WHAT TO WORK ON: Output only the lines that run from the one with "Life Insurance (46, 742)" to the final line of the material, exactly as they are written.

*** Block opens ***

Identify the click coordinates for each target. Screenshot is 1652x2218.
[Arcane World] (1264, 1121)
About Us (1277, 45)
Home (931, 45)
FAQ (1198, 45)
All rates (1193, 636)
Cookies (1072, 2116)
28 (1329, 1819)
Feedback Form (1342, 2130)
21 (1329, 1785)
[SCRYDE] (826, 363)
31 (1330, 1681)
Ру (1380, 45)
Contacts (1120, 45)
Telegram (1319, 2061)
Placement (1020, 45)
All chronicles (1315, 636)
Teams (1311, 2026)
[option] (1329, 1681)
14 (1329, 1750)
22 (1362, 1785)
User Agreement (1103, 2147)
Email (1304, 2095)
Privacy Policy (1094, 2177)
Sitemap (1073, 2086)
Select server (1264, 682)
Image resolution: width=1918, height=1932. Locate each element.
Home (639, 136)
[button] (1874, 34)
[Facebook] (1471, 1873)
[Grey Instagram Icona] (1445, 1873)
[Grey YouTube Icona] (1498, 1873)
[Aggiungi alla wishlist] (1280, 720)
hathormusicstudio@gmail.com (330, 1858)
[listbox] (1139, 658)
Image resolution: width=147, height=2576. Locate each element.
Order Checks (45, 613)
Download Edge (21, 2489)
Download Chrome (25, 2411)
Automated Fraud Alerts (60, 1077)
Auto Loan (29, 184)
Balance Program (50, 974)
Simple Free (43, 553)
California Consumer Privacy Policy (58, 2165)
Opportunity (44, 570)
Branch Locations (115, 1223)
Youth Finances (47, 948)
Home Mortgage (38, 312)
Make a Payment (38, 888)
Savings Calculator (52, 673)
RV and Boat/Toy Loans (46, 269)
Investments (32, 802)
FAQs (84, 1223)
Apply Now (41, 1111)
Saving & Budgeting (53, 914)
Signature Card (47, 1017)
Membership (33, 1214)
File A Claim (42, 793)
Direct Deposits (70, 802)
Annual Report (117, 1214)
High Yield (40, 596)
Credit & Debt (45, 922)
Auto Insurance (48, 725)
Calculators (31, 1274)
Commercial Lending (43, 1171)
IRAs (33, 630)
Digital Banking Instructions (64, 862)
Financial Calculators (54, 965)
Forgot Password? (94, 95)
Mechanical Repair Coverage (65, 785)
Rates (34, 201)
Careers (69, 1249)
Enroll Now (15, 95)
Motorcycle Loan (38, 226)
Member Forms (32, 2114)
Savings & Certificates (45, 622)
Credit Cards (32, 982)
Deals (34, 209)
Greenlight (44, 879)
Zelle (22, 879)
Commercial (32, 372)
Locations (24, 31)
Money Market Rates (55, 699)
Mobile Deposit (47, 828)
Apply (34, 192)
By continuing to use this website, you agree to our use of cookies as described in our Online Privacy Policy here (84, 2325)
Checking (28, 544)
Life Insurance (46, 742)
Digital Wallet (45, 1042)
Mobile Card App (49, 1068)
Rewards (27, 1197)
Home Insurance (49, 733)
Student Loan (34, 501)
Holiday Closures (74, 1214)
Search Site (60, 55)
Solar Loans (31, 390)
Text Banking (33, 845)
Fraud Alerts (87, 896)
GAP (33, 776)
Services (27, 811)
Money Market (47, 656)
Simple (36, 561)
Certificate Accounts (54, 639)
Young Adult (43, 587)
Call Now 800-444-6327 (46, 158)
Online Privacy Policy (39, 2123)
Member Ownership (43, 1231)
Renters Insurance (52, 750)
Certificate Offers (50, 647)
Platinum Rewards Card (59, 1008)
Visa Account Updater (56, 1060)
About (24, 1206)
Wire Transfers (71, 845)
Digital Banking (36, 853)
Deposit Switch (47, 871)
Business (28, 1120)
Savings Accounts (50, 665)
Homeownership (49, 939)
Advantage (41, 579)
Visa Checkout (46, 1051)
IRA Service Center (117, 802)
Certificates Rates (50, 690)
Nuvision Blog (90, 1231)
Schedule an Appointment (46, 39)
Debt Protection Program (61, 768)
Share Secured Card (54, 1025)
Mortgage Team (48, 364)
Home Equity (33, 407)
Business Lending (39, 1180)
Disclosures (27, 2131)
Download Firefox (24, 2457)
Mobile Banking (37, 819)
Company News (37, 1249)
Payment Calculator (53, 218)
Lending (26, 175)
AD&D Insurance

*** Block closes ***

WRITTEN SOLUTION:
Life Insurance (46, 742)
Digital Wallet (45, 1042)
Mobile Card App (49, 1068)
Rewards (27, 1197)
Home Insurance (49, 733)
Student Loan (34, 501)
Holiday Closures (74, 1214)
Search Site (60, 55)
Solar Loans (31, 390)
Text Banking (33, 845)
Fraud Alerts (87, 896)
GAP (33, 776)
Services (27, 811)
Money Market (47, 656)
Simple (36, 561)
Certificate Accounts (54, 639)
Young Adult (43, 587)
Call Now 800-444-6327 (46, 158)
Online Privacy Policy (39, 2123)
Member Ownership (43, 1231)
Renters Insurance (52, 750)
Certificate Offers (50, 647)
Platinum Rewards Card (59, 1008)
Visa Account Updater (56, 1060)
About (24, 1206)
Wire Transfers (71, 845)
Digital Banking (36, 853)
Deposit Switch (47, 871)
Business (28, 1120)
Savings Accounts (50, 665)
Homeownership (49, 939)
Advantage (41, 579)
Visa Checkout (46, 1051)
IRA Service Center (117, 802)
Certificates Rates (50, 690)
Nuvision Blog (90, 1231)
Schedule an Appointment (46, 39)
Debt Protection Program (61, 768)
Share Secured Card (54, 1025)
Mortgage Team (48, 364)
Home Equity (33, 407)
Business Lending (39, 1180)
Disclosures (27, 2131)
Download Firefox (24, 2457)
Mobile Banking (37, 819)
Company News (37, 1249)
Payment Calculator (53, 218)
Lending (26, 175)
AD&D Insurance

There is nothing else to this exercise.